Don't just cancel - CALL her and tell her what the problem is.

I'm always super careful about introducing other people into a social arrangement because it feels really cheeky and impositional - but I know that other people just think "the more the merrier" and it sounds like your DBF is one of those.

TELL HER.

LondonJax Thu 02-Jul-20 11:14:07

Just tell her!

If you were my best friend I'd be mortified that I hadn't thought about that aspect of meeting up again and would arrange something just for us two asap. Then I'd work with you to gradually get you back with the wider group.

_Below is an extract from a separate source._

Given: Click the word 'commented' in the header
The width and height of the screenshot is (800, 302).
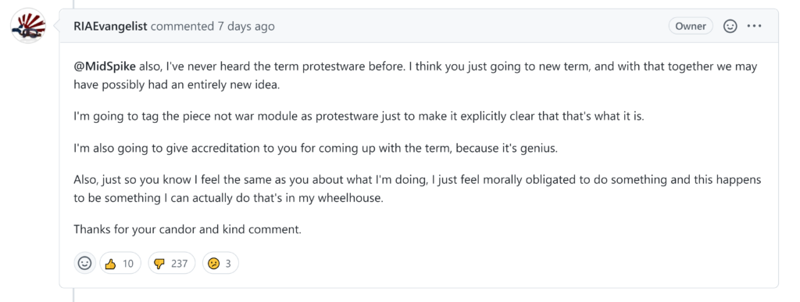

She can't read your mind and if she doesn't have the same anxiety, she's never going to arrange things the way you want them unless you tell her what you need.

Just say 'I really am looking forward to seeing everyone eventually, but at the moment I can only handle one person at a time. Could we meet up and then I can gradually include more people? It would really help me if we didn't have a larger group'

cologne4711 Thu 02-Jul-20 11:16:08

This would annoy me even though I don't have anxiety. If I arrange to see a friend I want to see that friend, not a load of other people.

As others have said, if she's a friend she will understand.

Cramitmaam Thu 02-Jul-20 11:18:58

You have to just tell her. Really, I know you think it will sound ridiculous but if she really cares about you it will just be a penny drop moment - she will suddenly understand a lot of your behaviour and it will make the friendship so much easier.

If you don't tell her then she will keep turning your meet ups into group activities, thinking that she's improving them and being helpful, and you will have to keep bailing, she'll think that you don't want to be mates anymore and she'll stop bothering with you.

TooTrueToBeGood Thu 02-Jul-20 11:19:52

Just be honest. You'll tie yourself in knots with excuses and needlessly raise your anxiety levels. If she's a real friend she will understand and if she doesn't understand she's not a real friend.